−掛違えたボタンが運命のはじまりか−アンゼリカ・ロランド・スヴェント。
それが少女の名だった。愛称はアンゼ。
アンゼリカ、という名は少女の母が死の間際で彼女に与えた名らしい。
少女には母親の記憶は全くない。彼女の母は彼女が産まれる事と引き換えにその命を落としたと聞いている。
アンゼリカは父一人、子一人の父子家庭で育ってきた。
今年で15歳になったアンゼリカは最近母親に似てきたと言われる事が増えた。
特に瞳が似ているのだと。
彼女の父などその最もたるところで、翠色の瞳を見ては懐かしそうに、そして酷く寂しそうに微笑する。
「母さんに似てきた」、と。
その瞬間の父の瑪瑙色の瞳がアンゼリカは苦手だった。まるで自分が生まれてきてはいけなかったのかと想ってしまうから。

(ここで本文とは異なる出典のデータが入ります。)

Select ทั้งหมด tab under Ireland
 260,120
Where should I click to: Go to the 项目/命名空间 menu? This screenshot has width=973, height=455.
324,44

いや、もしかしたらそれは思い過ごしなどではなく事実、なのかもしれない。
実際に母は自分を産まなければ死ななかったのだから。
父は確かに自分をとても可愛がってくれるし、時に厳しく叱ってもくれる、愛してくれる。その感情が本物である事は理解っている。
それでも、翠の瞳の色を見る時の父の目は深い哀しみとそれ以上の愛しさを纏っていて、嫌になる位母に、レイア・ロランドに会いたいのだと伝わってくるのだ。
『ねぇ、お父さん。もしも、お母さんが私を産まない未来を選べるとしたら、お父さんはその未来を選ぶ?』
何時も喉に張り付くその問いを実際に口にした事はなかった。
『そうだ』と言われる事が怖かったから。
そう言われる事が恐ろしく感じる程に父の瞳は哀しい色を見せるから。
アルフレド・ヴィント・スヴェント。
レイア・ロランド。
この二人を引き裂いたのは間違いなく自分、アンゼリカ・ロランド・スヴェントという存在だった。
『私は…本当は、生まれてきてはいけなかったのかな…』
自分さえいなければ、父は今頃こんな哀しい目をせずに、母と笑い合って過ごしていただろうか。
ちらりと視界に入った写真立ての中で、まだ若い父と、少女と言っても差し支えのない程の女性が身を寄せ合って、微笑んでいる。
父と母。
写真の中の父はとても幸せそうに見えた。
小さく唇を噛んだ。
「私は要らない子供だ…。なんて親不孝なんだろう…」
母親殺しの娘。耳の奥でそんな声が聞こえた。